When she tells a debt collector that the bill they’re calling about is for services related to rape, “They say, ‘Oh, we’ll fix it,’ but they don’t,” Erin said. “They just sell it again and it just becomes someone else’s problem. But it’s always my problem.”
Despite state and federal laws, many people who were raped wind up paying for some medical services out-of-pocket, even if they have insurance. An analysis of billing records from 1,355 insured female rape victims found that in 2013 they paid an average $948 out-of-pocket for prescription drugs and hospital inpatient or outpatient services during the first 30 days after the assault. That amount represented 14% of total costs, the study found.
“We just assumed that this was only a problem for women who fell through the cracks,” said Kit Simpson, a professor in the department of health care leadership and management at the Medical University of South Carolina in Charleston, who co-authored the study. “But this was a systematic problem.”
Some rape victims don’t want to use their insurance in any case, because they are worried about privacy or safety issues if family members or others find out, advocates said.

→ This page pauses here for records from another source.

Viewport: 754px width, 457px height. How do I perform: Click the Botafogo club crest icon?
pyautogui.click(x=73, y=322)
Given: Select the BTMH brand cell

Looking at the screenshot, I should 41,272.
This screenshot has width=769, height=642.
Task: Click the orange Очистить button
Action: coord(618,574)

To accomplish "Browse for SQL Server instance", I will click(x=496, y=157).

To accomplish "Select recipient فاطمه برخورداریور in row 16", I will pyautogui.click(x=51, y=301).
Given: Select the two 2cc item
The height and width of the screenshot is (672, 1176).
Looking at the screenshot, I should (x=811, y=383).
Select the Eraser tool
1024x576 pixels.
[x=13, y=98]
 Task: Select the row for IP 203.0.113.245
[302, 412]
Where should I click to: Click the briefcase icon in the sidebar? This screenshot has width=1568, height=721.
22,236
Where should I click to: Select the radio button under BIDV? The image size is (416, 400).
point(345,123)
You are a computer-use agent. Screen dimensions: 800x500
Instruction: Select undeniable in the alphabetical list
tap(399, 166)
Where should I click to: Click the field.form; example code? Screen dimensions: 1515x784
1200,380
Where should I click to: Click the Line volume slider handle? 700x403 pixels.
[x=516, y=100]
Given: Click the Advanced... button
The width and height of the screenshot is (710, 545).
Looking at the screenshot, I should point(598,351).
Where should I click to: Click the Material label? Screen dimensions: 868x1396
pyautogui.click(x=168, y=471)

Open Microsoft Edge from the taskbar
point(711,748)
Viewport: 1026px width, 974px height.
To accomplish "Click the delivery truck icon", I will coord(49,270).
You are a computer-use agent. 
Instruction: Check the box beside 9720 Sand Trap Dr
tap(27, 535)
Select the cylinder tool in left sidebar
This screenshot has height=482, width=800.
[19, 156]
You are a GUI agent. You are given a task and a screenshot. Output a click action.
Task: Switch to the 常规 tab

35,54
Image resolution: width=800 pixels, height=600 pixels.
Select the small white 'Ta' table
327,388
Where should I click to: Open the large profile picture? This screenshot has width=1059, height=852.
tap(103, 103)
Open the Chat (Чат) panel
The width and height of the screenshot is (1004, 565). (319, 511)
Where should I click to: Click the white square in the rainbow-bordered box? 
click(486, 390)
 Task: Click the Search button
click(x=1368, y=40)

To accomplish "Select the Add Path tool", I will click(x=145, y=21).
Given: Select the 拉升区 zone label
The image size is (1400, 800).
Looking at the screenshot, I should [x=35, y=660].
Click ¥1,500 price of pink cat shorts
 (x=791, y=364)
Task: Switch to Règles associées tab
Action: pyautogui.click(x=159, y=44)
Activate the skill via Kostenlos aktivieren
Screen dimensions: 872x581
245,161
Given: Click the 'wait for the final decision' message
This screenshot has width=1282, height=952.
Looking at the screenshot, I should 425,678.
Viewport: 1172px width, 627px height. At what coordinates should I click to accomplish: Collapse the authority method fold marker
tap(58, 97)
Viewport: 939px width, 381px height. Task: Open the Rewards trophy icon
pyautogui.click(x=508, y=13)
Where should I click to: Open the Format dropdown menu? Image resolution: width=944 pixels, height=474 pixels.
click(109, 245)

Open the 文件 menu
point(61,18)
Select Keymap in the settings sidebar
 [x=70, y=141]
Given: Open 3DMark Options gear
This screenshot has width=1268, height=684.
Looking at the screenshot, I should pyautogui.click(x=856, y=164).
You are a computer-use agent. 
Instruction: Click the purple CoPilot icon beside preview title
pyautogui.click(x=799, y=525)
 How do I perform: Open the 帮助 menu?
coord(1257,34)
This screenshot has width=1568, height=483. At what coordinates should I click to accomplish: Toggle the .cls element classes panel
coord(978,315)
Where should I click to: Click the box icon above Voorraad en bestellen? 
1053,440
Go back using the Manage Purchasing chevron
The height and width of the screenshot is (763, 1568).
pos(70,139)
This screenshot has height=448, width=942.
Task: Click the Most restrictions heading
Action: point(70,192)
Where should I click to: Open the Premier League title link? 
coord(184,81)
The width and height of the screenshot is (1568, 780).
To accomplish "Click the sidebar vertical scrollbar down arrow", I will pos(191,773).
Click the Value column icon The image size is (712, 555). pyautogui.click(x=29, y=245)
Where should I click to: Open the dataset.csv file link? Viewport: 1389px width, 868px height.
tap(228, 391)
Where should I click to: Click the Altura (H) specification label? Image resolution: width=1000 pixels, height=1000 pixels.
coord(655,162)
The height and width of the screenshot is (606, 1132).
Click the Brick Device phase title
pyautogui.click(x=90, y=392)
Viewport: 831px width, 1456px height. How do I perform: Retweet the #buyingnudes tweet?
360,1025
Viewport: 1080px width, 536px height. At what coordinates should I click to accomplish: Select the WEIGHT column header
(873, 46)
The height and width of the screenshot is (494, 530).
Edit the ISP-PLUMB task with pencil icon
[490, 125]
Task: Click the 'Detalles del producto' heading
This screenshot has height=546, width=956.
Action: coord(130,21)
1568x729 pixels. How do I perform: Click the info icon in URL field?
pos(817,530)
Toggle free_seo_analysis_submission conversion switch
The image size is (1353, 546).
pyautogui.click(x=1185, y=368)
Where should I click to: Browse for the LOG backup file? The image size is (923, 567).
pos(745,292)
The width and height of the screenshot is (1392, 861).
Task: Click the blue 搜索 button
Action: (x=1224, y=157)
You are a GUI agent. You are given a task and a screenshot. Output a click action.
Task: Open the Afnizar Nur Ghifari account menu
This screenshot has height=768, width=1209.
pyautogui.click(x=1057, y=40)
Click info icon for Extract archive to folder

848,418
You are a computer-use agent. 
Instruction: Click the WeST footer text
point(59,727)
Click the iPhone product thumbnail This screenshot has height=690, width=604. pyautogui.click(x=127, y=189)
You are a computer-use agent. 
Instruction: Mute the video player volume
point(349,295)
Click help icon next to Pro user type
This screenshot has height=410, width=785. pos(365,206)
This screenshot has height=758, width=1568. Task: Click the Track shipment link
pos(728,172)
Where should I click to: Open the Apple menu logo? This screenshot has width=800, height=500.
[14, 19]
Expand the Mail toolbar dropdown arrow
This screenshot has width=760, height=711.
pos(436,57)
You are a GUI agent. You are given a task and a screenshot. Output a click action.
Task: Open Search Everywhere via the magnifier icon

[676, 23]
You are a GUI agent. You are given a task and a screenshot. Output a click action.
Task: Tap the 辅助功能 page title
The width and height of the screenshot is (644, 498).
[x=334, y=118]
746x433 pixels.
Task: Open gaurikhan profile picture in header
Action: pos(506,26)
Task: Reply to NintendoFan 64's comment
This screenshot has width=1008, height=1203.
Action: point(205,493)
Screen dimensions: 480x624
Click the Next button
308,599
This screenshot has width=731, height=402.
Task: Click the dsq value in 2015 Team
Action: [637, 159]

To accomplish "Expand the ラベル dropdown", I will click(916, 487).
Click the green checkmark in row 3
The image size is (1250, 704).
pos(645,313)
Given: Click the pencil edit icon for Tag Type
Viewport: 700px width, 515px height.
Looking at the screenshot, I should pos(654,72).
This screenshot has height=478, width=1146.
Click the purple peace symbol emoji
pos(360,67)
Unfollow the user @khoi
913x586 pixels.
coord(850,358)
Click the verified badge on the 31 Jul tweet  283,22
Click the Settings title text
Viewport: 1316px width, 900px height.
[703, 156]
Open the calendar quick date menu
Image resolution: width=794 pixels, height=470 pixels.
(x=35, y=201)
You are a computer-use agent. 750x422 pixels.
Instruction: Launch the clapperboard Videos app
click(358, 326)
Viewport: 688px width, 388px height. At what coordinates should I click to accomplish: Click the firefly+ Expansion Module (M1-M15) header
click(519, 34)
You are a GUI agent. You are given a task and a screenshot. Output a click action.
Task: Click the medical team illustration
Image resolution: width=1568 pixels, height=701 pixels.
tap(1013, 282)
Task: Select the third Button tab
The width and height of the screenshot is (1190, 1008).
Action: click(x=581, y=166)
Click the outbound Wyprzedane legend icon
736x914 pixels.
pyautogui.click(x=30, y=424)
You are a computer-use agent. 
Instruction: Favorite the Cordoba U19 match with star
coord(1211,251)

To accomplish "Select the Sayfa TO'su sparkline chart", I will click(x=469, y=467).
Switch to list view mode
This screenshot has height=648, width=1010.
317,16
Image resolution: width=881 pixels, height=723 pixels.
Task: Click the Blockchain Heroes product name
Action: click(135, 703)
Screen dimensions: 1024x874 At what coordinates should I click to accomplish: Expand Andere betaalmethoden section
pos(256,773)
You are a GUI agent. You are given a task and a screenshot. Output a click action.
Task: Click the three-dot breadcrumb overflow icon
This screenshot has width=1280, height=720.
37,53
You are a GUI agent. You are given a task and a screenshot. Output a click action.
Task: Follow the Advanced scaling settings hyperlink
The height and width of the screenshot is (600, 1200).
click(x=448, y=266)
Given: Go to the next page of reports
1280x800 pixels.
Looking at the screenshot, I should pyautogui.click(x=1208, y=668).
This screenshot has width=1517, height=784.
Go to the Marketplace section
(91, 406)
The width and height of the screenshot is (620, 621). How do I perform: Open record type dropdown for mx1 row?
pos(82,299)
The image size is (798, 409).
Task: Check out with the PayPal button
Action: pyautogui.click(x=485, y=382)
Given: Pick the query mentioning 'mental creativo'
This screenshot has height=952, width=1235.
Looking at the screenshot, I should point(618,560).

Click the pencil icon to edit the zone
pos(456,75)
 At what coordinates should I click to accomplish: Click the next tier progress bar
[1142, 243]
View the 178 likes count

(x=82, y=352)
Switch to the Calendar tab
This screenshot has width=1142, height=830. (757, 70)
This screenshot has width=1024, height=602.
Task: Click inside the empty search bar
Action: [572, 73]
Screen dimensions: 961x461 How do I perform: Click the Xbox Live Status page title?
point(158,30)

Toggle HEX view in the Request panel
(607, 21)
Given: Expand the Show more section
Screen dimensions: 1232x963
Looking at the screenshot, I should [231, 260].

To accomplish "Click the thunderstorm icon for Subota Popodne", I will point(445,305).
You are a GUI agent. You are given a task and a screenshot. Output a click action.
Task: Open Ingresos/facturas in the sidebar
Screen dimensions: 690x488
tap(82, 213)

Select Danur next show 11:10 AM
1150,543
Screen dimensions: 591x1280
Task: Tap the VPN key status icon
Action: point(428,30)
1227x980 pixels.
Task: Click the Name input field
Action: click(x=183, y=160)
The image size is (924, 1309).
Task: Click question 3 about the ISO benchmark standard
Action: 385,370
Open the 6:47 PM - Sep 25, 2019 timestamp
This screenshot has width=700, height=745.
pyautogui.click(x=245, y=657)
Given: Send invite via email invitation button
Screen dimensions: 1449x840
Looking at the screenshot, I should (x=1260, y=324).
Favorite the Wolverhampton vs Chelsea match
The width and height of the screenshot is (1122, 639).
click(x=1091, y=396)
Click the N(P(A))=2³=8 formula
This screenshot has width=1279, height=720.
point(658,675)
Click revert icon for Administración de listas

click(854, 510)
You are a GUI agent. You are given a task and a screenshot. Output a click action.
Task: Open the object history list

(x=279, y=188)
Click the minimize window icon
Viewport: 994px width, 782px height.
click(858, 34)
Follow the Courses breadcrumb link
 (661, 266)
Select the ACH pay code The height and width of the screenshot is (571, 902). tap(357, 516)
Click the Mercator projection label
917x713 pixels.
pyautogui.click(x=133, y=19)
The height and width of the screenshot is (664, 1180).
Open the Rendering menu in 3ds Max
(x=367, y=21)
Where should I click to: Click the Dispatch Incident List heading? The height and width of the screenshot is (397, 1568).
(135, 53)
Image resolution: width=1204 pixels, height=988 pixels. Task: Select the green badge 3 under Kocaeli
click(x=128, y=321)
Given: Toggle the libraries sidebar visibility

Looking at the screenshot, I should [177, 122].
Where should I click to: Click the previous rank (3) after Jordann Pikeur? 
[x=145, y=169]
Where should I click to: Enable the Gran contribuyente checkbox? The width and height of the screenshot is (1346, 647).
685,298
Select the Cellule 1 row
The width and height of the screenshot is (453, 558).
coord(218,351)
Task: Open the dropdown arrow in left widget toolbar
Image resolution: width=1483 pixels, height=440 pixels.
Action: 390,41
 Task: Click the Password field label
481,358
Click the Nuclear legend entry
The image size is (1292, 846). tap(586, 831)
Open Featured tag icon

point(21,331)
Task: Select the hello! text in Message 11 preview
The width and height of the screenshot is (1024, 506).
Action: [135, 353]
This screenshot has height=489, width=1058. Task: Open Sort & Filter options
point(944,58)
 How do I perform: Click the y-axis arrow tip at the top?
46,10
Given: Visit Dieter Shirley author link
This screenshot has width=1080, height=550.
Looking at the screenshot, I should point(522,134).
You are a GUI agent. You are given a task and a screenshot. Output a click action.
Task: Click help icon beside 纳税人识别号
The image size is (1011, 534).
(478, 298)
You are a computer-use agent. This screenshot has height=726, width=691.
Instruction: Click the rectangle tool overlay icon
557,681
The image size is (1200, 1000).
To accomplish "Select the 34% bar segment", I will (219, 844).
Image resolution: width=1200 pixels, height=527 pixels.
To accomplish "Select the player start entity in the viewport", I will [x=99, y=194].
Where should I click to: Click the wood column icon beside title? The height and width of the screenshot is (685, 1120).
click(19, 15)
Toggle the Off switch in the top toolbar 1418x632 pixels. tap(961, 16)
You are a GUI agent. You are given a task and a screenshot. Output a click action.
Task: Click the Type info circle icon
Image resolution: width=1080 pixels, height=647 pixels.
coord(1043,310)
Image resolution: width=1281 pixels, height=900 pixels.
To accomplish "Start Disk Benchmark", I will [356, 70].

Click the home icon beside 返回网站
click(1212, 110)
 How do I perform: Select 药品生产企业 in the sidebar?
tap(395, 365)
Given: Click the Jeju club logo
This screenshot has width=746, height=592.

The Violence Against Women Act, often referred to as VAWA, is up for reauthorization this year. It’s not clear if a new bill would address these payment issues.
If states don’t certify that they shoulder the cost of rape exams and don’t require victims to participate in the criminal justice system, their funds can be frozen. The Department of Justice declined to comment on enforcement of those VAWA provisions.
Some advocates would like to see the federal definition of what must be included in a no-cost medical forensic exam broadened to such services as testing and medication for pregnancy and sexually transmitted infections, including HIV. Such a move would level the playing field for rape victims across the country, they say.
Janine Zweig, associate vice president of justice policy at the Urban Institute, who co-authored a study examining state payment practices for rape exams, said a federal standard should be considered. “Do we really want it to be about which state you live in?”